- What you should do -
Please restate word for word all lines from the one containing "Task: Select the 1D time interval" to the final line of the entries, and include no pictures.

- Provided records -
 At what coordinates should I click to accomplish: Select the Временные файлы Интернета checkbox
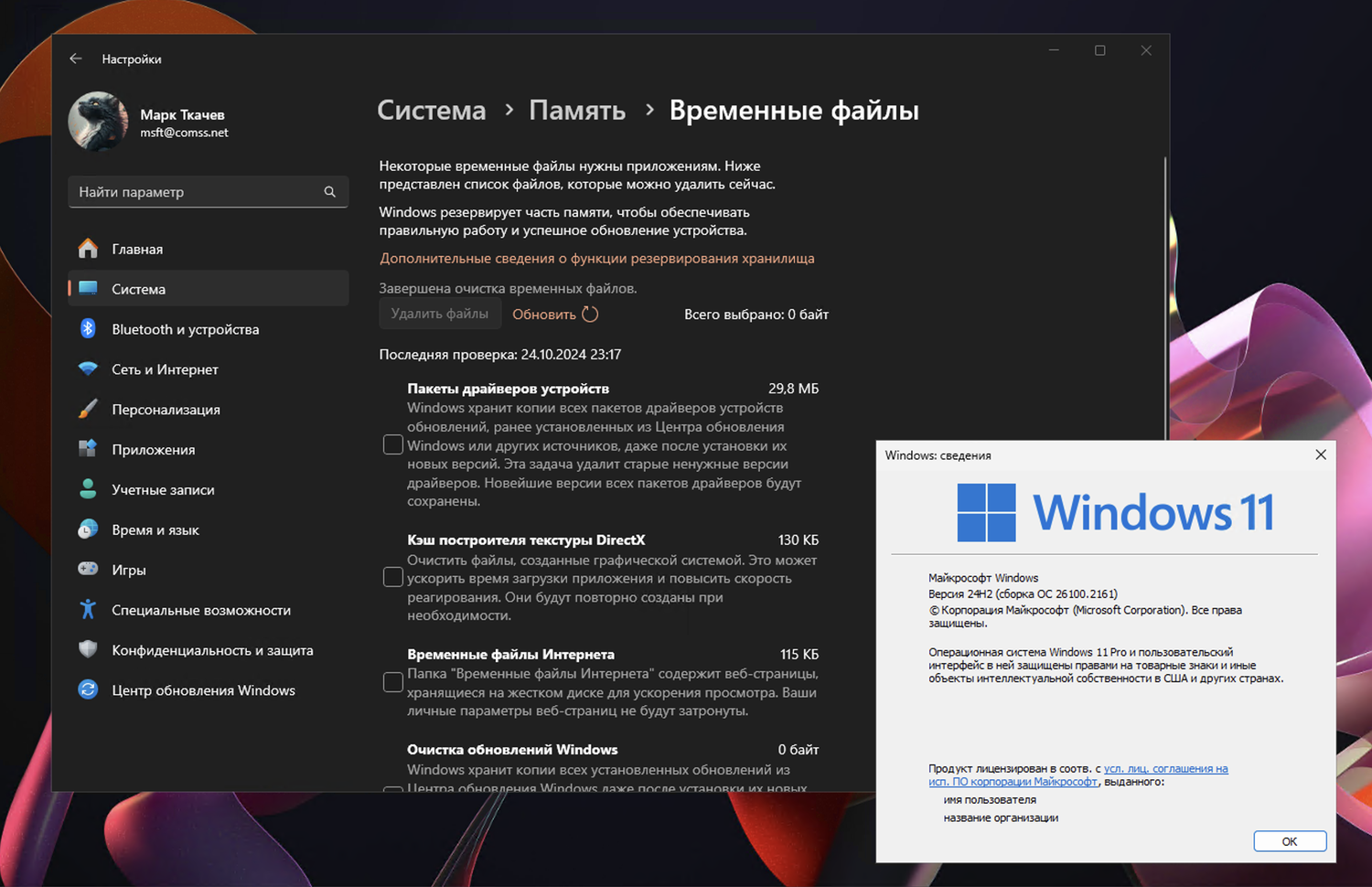pos(392,681)
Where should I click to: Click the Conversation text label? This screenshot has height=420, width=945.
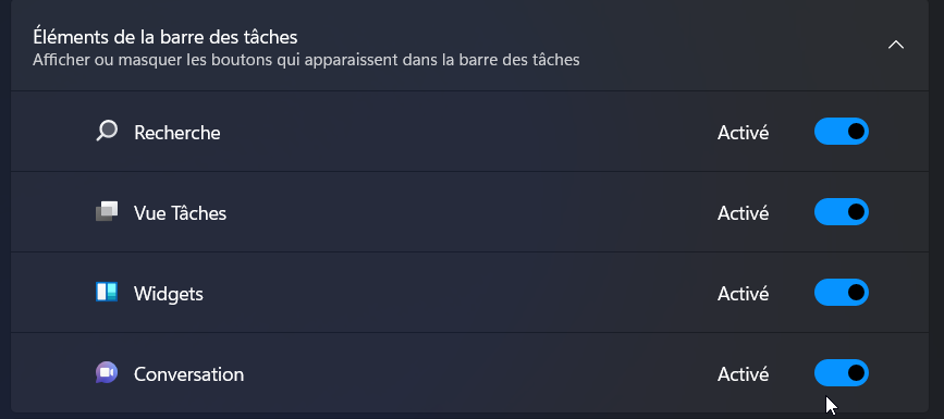(x=189, y=374)
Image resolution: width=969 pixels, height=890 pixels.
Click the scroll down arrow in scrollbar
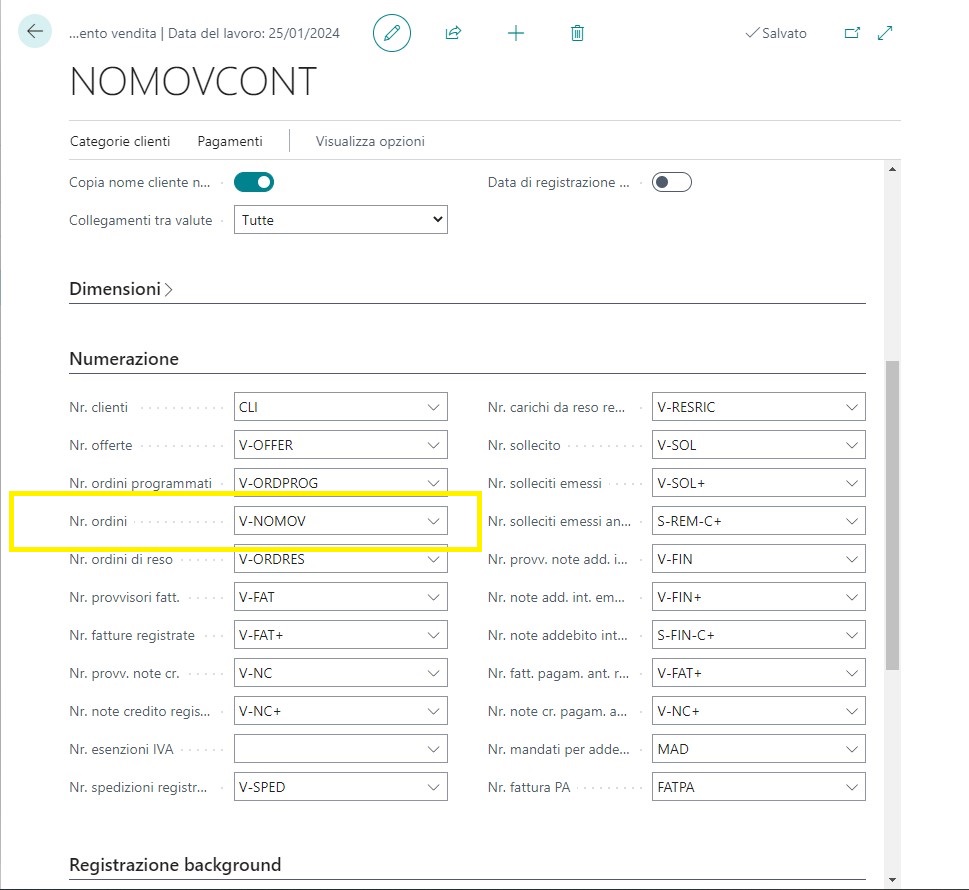pyautogui.click(x=892, y=880)
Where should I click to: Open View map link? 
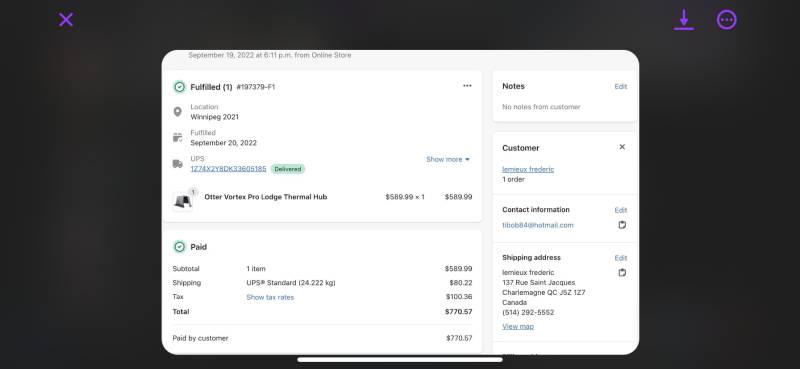(x=518, y=327)
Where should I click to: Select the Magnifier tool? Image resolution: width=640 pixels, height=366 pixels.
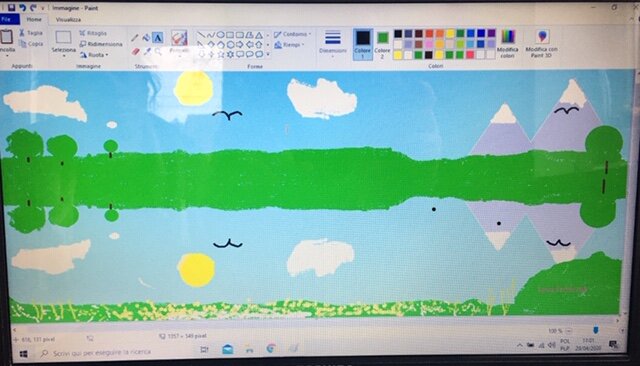(158, 51)
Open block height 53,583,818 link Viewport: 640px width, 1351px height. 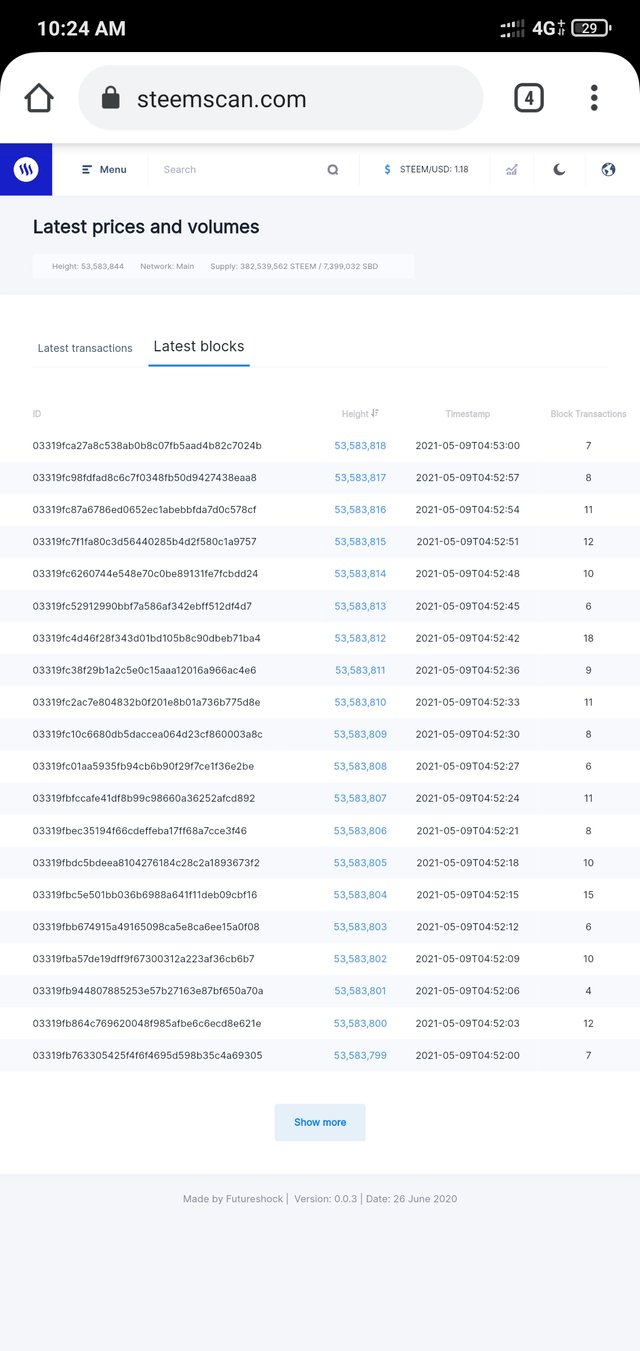point(360,446)
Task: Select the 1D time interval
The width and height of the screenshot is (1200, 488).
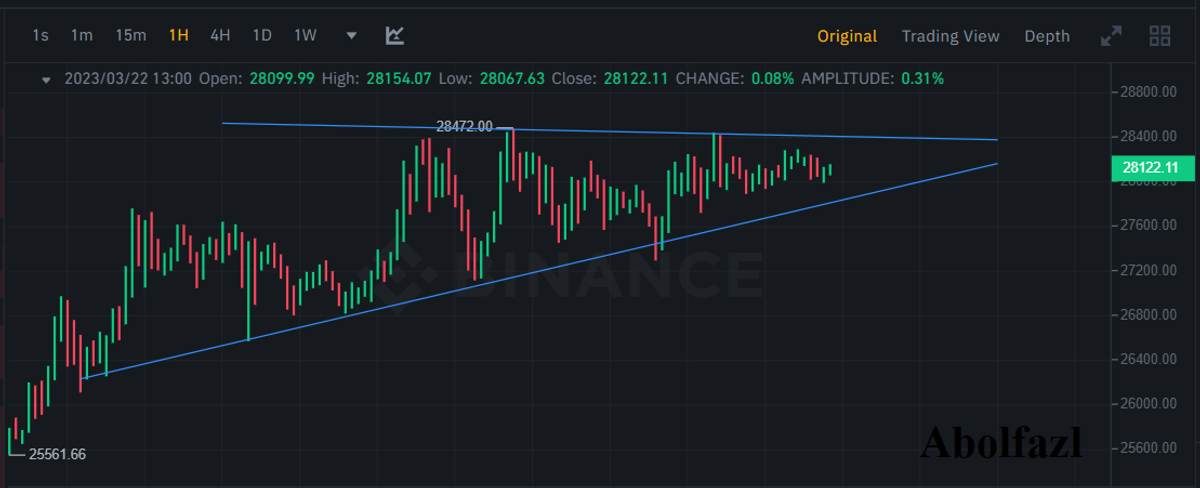Action: [x=262, y=36]
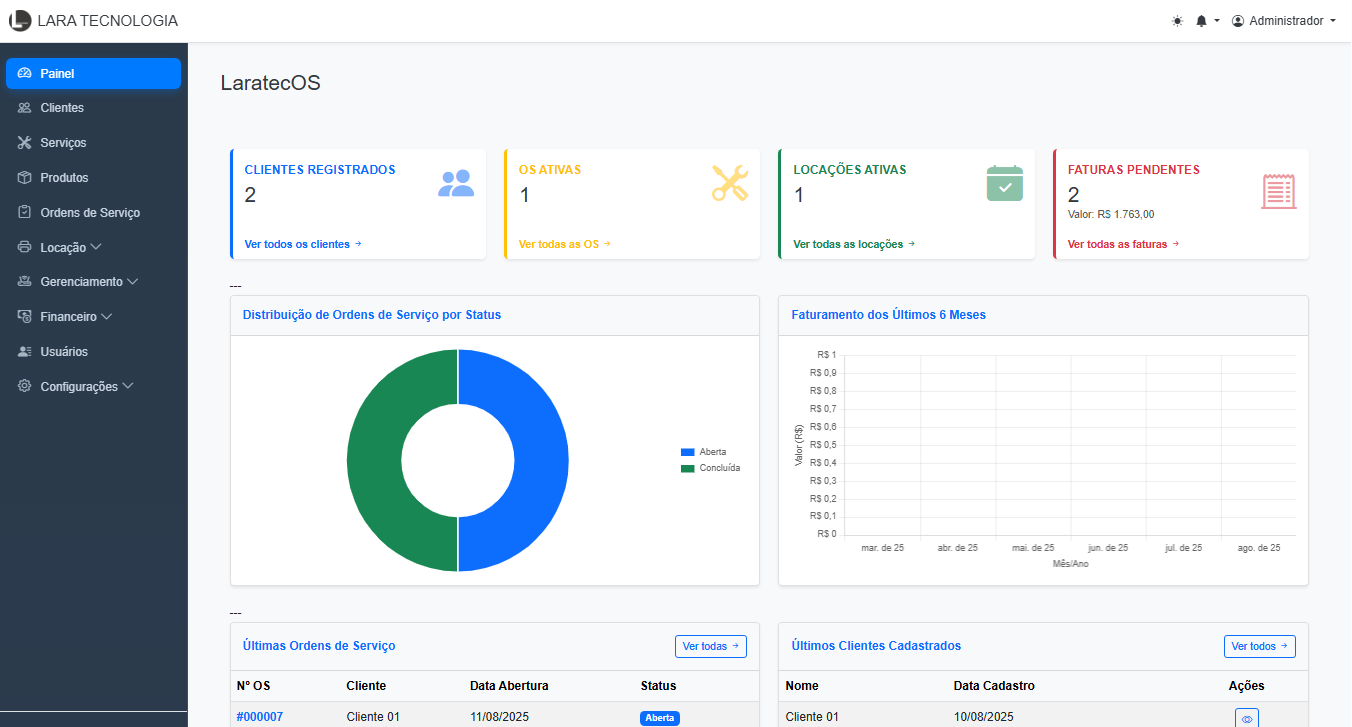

- Output -
Task: Select the 1D time interval
The width and height of the screenshot is (1200, 488).
Action: [x=262, y=36]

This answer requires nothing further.